Futhark is a parallel language, but the Futhark compiler is not a parallelising compiler. What this means is that parallelism in Futhark is explicit, and ultimately boils down to a small collection of primitive functions that the compiler knows how to turn into a parallel code. You cannot simply write down independent subexpressions and expect them to run in parallel: you must use a parallel function.

The simplest form of parallelism is map, which applies a function to each element of an array, producing a new array.

def xs = map (+2) [1,2,3]

Now xs has the value [3,4,5]. Of course, this is a trivial example. In most cases, arrays must have tens of thousands of elements for parallel execution to be worthwhile. However, for these examples, we will stick to arrays of a size that human minds can comprehend.

You generally don’t need to worry about chaining together multiple maps, as the compiler performs map fusion to combine multiple traversals.

def foo = map (*3) (map (+2) [1,2,3])

def bar = map (\x -> (x + 2) * 3) [1,2,3]

The definitions foo and bar will be exactly the same after optimisations, so feel free to use multiple maps with simpler functions if it makes the code more readable - it will have no effect on performance.

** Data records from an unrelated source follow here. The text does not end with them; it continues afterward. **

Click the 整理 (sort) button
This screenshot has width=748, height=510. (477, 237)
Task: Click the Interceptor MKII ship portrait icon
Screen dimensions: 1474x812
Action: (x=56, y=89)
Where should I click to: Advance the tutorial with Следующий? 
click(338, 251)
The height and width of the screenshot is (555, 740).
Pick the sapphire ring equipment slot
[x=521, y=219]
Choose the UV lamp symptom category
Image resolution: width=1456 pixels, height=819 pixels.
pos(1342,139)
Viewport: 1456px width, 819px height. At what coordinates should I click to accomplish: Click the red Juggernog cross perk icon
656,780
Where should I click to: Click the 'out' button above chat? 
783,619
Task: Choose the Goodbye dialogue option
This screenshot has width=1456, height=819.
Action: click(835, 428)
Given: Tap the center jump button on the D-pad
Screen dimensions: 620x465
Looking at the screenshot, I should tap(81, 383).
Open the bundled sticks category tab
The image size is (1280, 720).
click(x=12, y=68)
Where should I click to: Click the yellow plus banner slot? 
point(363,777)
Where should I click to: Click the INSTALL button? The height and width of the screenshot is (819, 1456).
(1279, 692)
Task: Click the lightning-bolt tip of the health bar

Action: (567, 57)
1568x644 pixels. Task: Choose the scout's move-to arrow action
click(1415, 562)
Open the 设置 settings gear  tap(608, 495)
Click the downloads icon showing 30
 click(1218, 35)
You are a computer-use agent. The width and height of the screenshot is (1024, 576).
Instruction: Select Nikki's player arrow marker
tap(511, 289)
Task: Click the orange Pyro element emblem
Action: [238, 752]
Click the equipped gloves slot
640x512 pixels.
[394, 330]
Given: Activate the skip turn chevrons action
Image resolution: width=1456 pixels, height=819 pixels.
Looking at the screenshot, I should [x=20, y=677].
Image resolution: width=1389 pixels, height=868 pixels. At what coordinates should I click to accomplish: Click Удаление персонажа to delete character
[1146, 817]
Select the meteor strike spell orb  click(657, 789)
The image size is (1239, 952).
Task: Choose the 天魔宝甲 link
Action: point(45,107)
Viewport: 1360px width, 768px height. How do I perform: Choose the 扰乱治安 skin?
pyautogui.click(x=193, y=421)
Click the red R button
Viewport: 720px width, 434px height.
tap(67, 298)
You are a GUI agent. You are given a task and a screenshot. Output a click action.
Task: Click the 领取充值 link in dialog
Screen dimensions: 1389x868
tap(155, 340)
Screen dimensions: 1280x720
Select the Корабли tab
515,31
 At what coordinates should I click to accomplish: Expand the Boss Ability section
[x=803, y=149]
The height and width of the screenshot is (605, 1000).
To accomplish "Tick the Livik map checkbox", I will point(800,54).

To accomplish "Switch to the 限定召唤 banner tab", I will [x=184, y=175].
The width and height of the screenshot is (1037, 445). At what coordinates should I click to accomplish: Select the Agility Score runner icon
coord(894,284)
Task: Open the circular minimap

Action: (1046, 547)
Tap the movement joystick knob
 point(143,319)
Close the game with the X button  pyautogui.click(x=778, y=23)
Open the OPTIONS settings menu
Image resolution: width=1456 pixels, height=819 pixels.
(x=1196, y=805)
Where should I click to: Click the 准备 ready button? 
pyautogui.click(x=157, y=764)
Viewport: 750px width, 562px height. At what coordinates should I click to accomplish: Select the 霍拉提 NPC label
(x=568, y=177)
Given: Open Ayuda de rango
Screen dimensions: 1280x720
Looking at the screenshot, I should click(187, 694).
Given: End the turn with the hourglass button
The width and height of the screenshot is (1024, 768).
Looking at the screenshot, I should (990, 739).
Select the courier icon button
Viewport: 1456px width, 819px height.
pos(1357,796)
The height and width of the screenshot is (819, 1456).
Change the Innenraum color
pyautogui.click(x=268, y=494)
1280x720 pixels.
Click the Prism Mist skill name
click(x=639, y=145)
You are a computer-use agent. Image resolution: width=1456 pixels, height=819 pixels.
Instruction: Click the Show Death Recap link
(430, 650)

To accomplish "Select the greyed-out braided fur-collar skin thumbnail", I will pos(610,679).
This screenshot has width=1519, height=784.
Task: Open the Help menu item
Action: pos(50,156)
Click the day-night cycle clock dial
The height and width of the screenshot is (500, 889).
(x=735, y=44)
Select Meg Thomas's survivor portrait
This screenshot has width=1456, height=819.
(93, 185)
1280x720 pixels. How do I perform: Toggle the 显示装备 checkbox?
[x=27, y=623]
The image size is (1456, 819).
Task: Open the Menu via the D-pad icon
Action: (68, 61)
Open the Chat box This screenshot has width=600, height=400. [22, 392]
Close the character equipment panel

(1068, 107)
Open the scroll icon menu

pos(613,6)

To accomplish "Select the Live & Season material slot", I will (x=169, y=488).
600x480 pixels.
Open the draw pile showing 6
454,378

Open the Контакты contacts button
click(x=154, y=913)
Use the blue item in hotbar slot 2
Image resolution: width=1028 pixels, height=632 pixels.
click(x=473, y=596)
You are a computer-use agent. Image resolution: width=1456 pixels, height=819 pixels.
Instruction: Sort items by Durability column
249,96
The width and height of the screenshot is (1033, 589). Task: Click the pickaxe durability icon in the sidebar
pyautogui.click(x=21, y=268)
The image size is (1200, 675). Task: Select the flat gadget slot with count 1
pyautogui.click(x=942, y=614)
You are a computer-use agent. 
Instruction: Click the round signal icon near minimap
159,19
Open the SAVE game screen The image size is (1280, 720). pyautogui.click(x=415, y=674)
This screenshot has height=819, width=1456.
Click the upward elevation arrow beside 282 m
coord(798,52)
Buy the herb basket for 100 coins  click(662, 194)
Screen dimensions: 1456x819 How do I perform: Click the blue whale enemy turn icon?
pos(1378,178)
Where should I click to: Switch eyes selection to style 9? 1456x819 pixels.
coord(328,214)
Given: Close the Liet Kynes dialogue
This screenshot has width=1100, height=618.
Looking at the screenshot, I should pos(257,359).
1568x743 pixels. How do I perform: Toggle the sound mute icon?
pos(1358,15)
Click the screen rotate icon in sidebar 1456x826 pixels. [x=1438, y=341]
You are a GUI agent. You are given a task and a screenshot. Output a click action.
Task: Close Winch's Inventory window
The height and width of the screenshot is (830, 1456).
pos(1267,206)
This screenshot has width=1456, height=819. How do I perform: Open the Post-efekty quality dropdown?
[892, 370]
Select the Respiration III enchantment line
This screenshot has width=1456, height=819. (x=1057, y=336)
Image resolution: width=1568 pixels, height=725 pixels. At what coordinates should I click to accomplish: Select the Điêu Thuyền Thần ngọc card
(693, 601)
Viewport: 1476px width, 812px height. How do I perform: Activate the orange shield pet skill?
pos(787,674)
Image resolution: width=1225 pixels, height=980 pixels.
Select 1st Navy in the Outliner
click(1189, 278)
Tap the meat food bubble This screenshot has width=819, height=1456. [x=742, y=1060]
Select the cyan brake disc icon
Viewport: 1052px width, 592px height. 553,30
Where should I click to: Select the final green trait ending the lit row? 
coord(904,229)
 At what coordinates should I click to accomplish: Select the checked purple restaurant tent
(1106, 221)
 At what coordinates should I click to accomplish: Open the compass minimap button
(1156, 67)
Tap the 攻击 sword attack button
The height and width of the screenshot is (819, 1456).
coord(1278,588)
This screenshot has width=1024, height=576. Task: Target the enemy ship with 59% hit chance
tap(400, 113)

Two arrays can be combined to an array of pairs using zip:

def pairs = zip xs foo

pairs now has the value [(3, 9), (4, 12), (5, 15)]. This can be used to implement a function for adding vectors:

def vecadd xs ys =
  map (\(x,y) -> x + y) (zip xs ys)

This pattern is quite common, so there is a map2 function that allows us to forgo the explicit zip:

def vecadd_2 xs ys =
  map2 (\x y -> x + y) xs ys

One of the great strengths of Futhark is that parallelism can be nested. For example, to add two matrices, we simply use two nested map2s:

def matadd xss yss =
  map2 (\xs ys -> map2 (\x y -> x + y)
                       xs ys)
       xss yss

map is the simplest parallel function, yet is surprisingly versatile. Other common parallel function are reduce and scatter.